The announcement is the next step following Volvo’s 2014 announcement that all its future models would be offered with a plug-in hybrid alternative to be sold alongside its traditional combustion engine versions. Smaller, nimbler Volvo beat its premium German rivals to market in Europe with the introduction of a plug-in hybrid variant of the V60 in 2012, and appears to be planning to make a similarly early move once more.

Volvo is likely to be the first of many to make similar announcements in the coming years, especially with regards to diesel as emissions limits cause costs to skyrocket and diesel bans increasingly hit used diesel residual values. Smaller manufacturers like Volvo are expected to make such moves first, as they have less money for multiple parallel engine development, particularly with costs rising to meet emissions standards.

Manufacturers will want to focus on investing in the future as soon as the revenue hit from abandoning combustion engines is acceptable to investors. It is also easier for lower-volume brands to make the shift since their lower sales mean they have less to lose in the short term, and more growth potential to cover any hit they take from the shift.

Samuelsson added: ‘This is about the customer. People increasingly demand electrified cars and we want to respond to our customers’ current and future needs. You can now pick and choose whichever electrified Volvo you wish.’

All major Volvo car models are expected to be able to accommodate all-electric, plug-in hybrid or 48-volt mild hybrid powertrains in the future, underpinned by Volvo’s scalable product architecture (SPA) or compact modular architecture (CMA).

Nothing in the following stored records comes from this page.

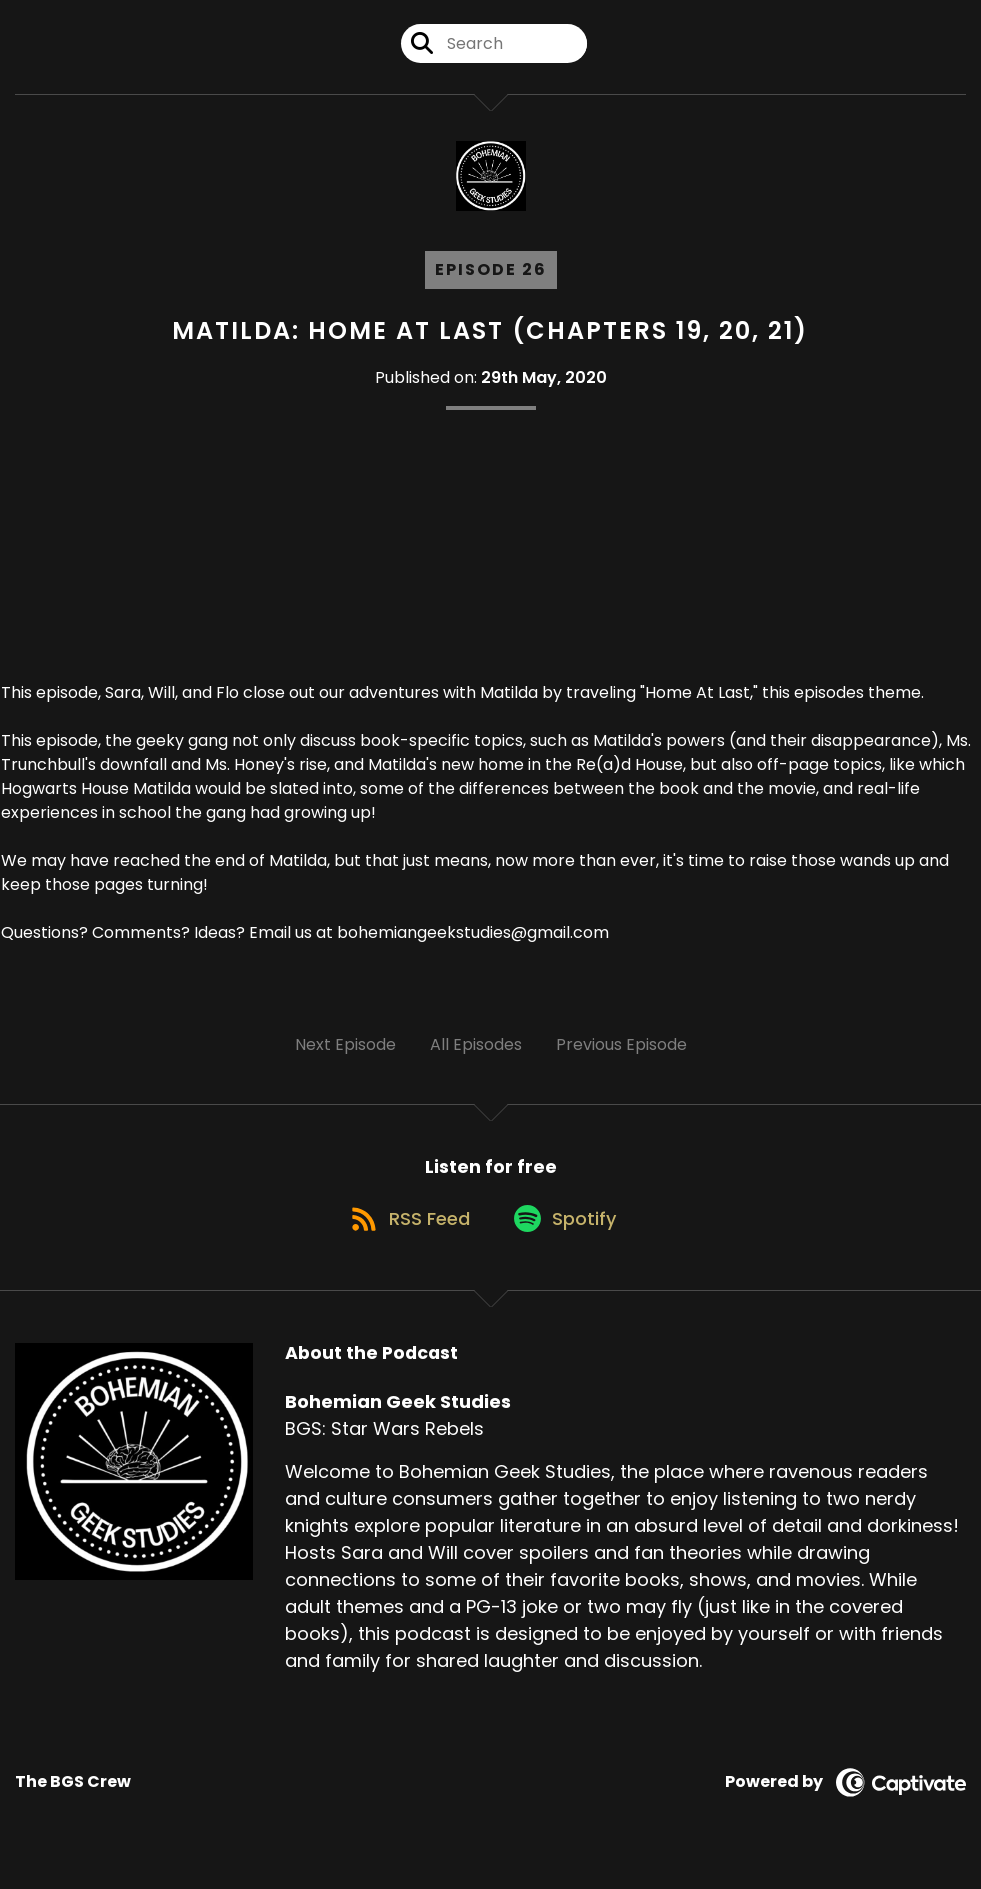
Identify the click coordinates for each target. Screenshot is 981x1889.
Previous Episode (621, 1044)
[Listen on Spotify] (568, 1231)
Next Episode (345, 1044)
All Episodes (476, 1044)
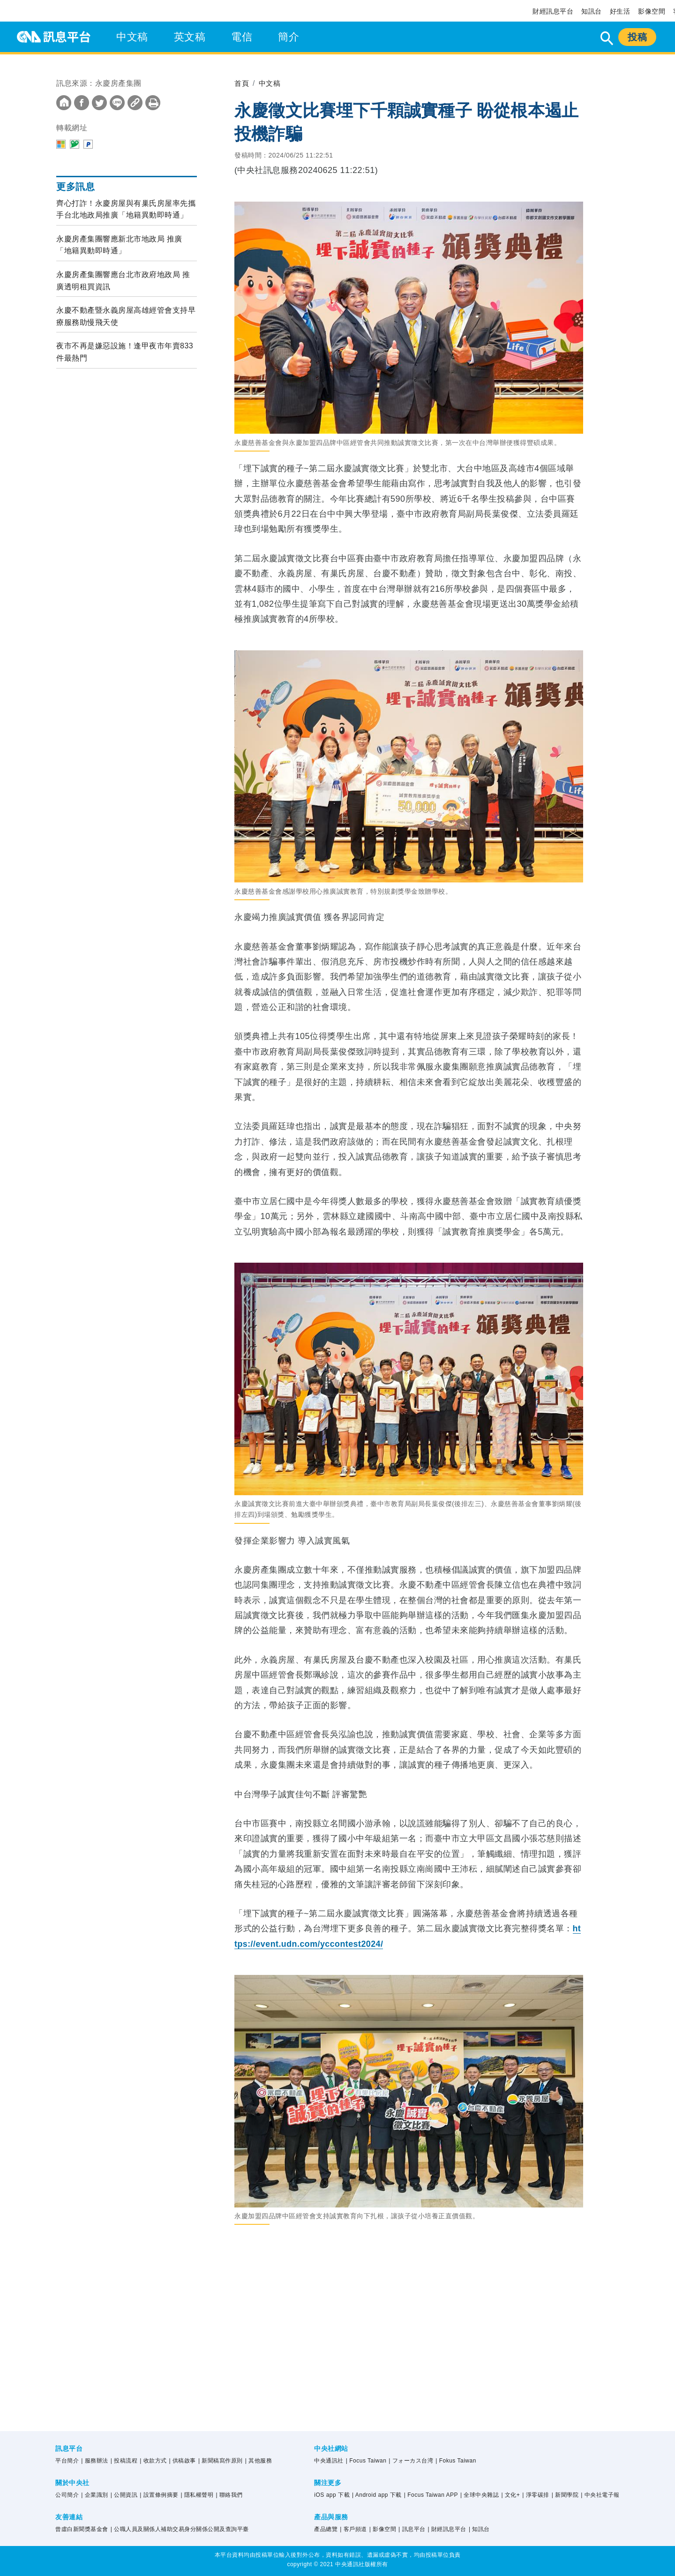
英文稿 (190, 37)
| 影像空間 (382, 2529)
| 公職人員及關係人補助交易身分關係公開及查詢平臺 (180, 2529)
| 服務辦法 (94, 2460)
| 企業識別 (94, 2495)
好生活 (620, 11)
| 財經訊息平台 (447, 2529)
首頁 (242, 83)
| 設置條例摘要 (159, 2495)
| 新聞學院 (565, 2495)
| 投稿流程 (124, 2460)
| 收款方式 (153, 2460)
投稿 (637, 37)
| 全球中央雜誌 (479, 2495)
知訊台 (591, 11)
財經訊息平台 (552, 11)
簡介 (288, 37)
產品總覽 (326, 2529)
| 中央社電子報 (600, 2495)
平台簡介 (67, 2460)
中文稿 (132, 37)
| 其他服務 (258, 2460)
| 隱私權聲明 (197, 2495)
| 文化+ (510, 2495)
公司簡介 (67, 2495)
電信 (241, 37)
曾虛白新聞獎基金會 (81, 2529)
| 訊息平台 (411, 2529)
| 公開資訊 (124, 2495)
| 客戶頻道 (353, 2529)
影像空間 (651, 11)
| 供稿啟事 (182, 2460)
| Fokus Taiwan (455, 2460)
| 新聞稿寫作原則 (220, 2460)
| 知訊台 (479, 2529)
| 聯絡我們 (229, 2495)
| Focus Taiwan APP (431, 2495)
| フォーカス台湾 (411, 2460)
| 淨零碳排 (535, 2495)
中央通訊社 (329, 2460)
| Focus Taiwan (366, 2460)
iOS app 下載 (332, 2495)
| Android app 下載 (377, 2495)
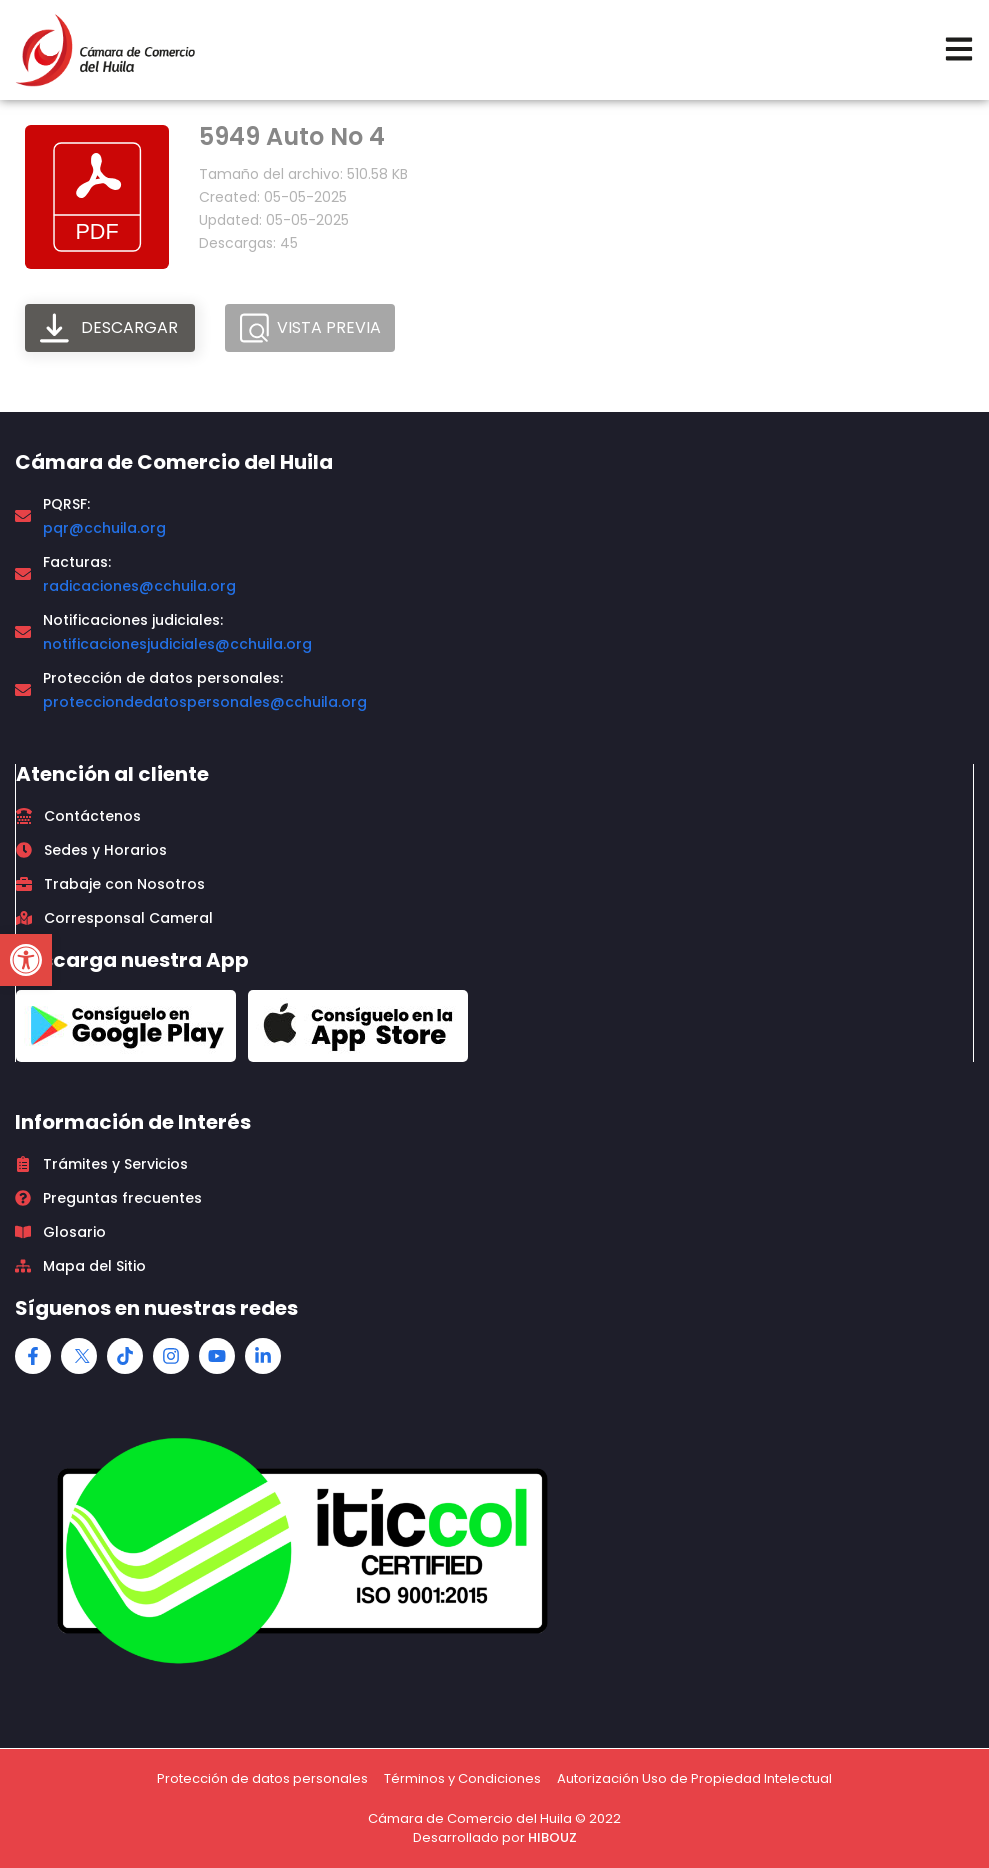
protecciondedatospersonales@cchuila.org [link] (205, 702)
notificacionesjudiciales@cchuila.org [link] (177, 644)
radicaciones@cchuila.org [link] (139, 586)
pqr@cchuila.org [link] (104, 528)
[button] (26, 960)
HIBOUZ (552, 1837)
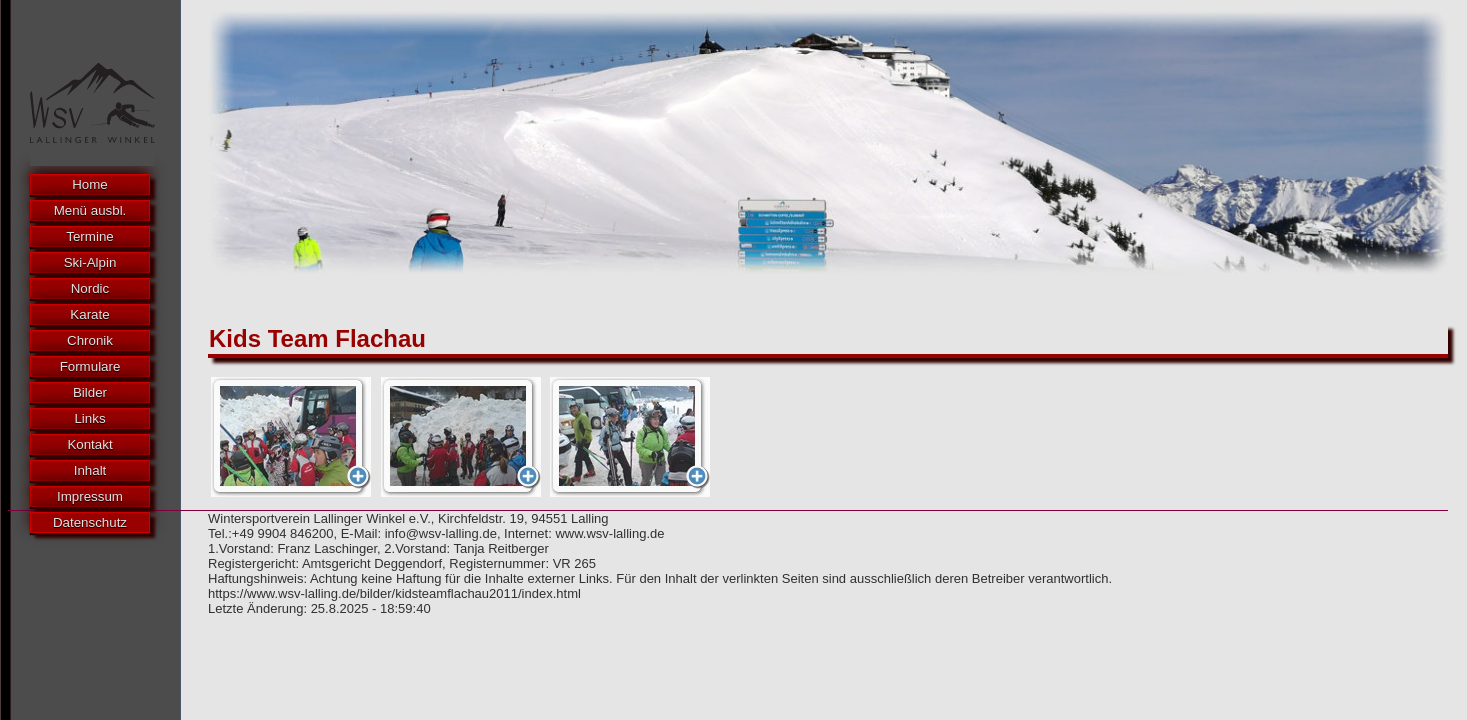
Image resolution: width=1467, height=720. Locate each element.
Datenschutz (90, 522)
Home (90, 184)
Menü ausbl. (90, 210)
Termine (89, 236)
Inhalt (90, 470)
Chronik (90, 340)
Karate (89, 314)
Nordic (90, 288)
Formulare (90, 366)
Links (89, 418)
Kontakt (89, 444)
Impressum (90, 496)
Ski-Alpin (90, 262)
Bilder (90, 392)
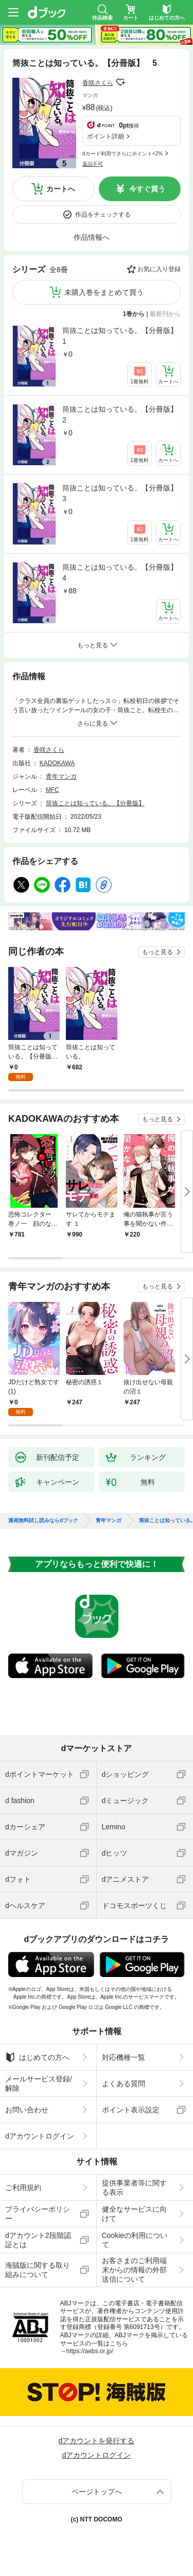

The costs of Volvo’s transition to an electrified-only future from 2019 are expected to be met within its existing budgets, with electrified models made at its plants in Europe and China as well as at its new US factory. Money will be freed up by ditching pure combustion engine development – with their next generation of these up for renewal, Volvo had been contemplating whether to go ahead. Samuelsson now says: ‘[To fund the transition] we of course will not be developing completely new generations of combustion engines.’

48-volt mild hybrid technology has opened a new window for carmakers to abandon non-electrified combustion engines much quicker than once was forecast. Unlike rivals Mercedes-Benz and Audi, Volvo has not yet set a date when its first model with a 48-volt hybrid system will launch – although Samuelsson has confirmed the technology will apply to both petrol and diesel hybrid powertrains. Analysts and suppliers expect the technology to surge to become a multimillion-euro market in just three years, i.e. by 2020.

The 48-volt technology saves fuel, without the high cost implications (and hit to fuel economy) from a full hybrid powertrain. Renault already offers a version of its popular Scenic compact MPV with the technology, and Volkswagen Group has announced it plans to use the technology in a Golf-sized new model, the release date of which is expected to be announced soon.

Introducing the 48-volt technology provides an escape route for OEMs otherwise forced to install costly after-treatment systems (such as selective catalytic reduction (SCR) technology) to meet ever tougher NOx emissions regulations for diesel cars. Depending on patchy differences in the way diesel bans are being planned in many cities across Europe, diesel mild hybrids may also be permitted, although it would be a risky purchase decision with the quick-changing nature of the political air pollution environment.

Much like the rise of the combustion engine in the 1900s led to the demise of the steam car, the days of the mainstream combustion engine are seemingly numbered.